Rana Abdul-Aziz
Kathryn Davis Fellow, 2008
When Saddam Hussein’s forces occupied Kuwait in August of 1990, a ten-year old Rana Abdul-Aziz was on vacation in the United States. Her father, a civil engineer, had been offered a month-long training opportunity in Massachusetts with his new American employer, and her parents were happy to exercise their newly granted freedom to travel outside of Iraq.
The family checked in to their hotel looking forward to a brief stint in a foreign country. When they turned on the television the next morning, they were shocked to see images of the Iraqi army in the streets of Kuwait City. The eruption of the First Gulf War made a return home too risky for the family, but they remained hopeful that the situation would soon favor repatriation. Yet, it would be thirteen years before Rana would land on Iraqi soil once more.
In January of 2001, at eighteen years old, she traveled back to a Baghdad far different from the city she remembered. The trip was arranged through Conscience International, an organization focused on humanitarian aid and human rights advocacy. Their aim was to deliver medicines and school supplies—and to document conditions in Iraq for the international community. Rana knew Iraqis were suffering under economic sanctions, but she was shocked by the pervasive sense of isolation and depression.
This brief return to Iraq strengthened Rana’s belief in the primacy of education.

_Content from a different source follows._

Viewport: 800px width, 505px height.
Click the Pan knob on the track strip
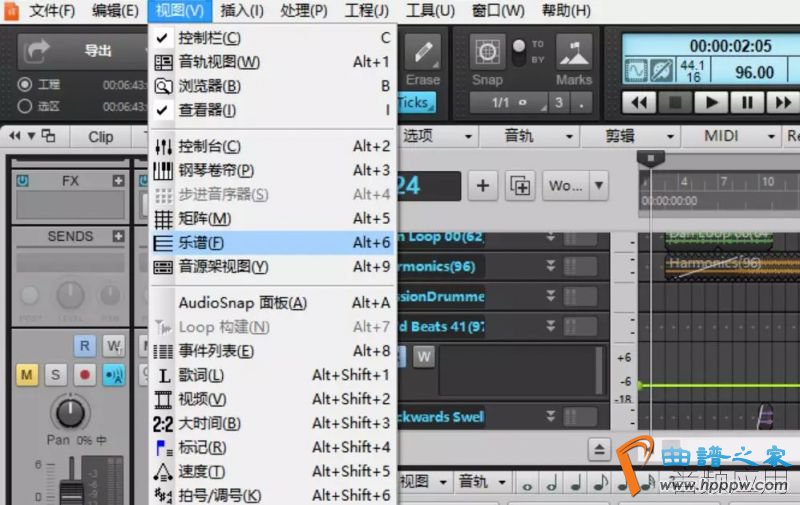click(x=70, y=411)
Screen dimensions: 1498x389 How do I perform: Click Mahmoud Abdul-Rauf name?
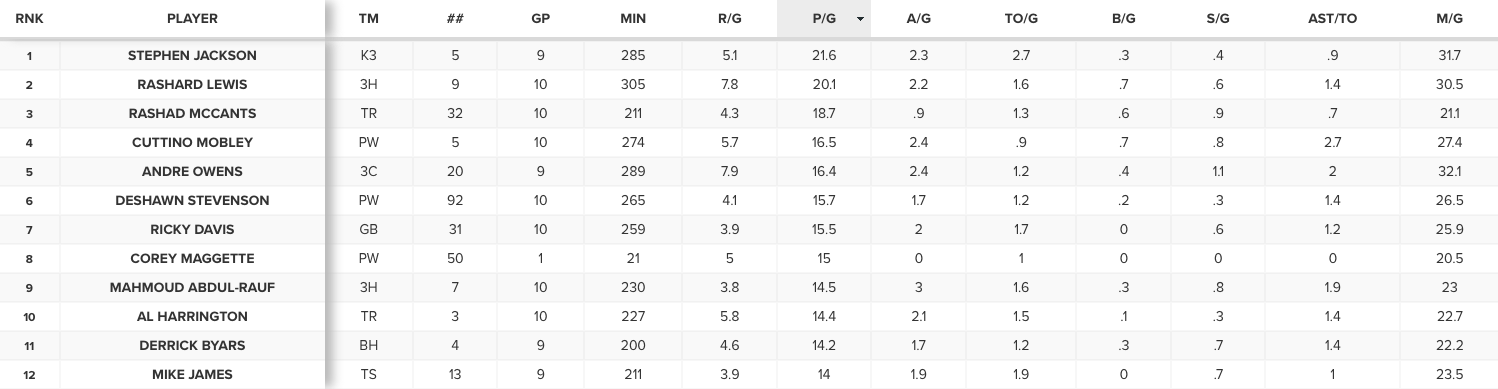coord(193,288)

The ongoing exodus of educated professionals from Iraq has left the country with limited resources to rebuild. “Most of the country’s population is now under the age of 18,” Rana reports. “These are the people that need the most right now, and they’re getting the least.”
Rana’s own education was quite a journey. She spoke no English when fate tossed her into the American public school system, but by the end of her first year, she was learning alongside her peers. Now she holds a bachelor’s degree and a master’s in education from Tufts University, and she has been teaching Arabic to undergraduates at her alma mater for nearly a decade.
Rana was inspired to study Hebrew during a stint in Israel a few years ago, working as a program coordinator for the University of the Middle East, an organization dedicated to conflict resolution through higher education. A summer as a Kathryn Davis Fellow in the School of Hebrew in 2008 gave her valuable language skills—and helped her become a better teacher of Arabic, by putting her back in the learner’s shoes.
Rana sees herself as a cultural ambassador as much as a teacher, and she is passionate about the potential of education—especially the teaching of foreign languages. “When you understand another culture through language,” she says, “you develop a new point of view—one that has to make room for all points of view.”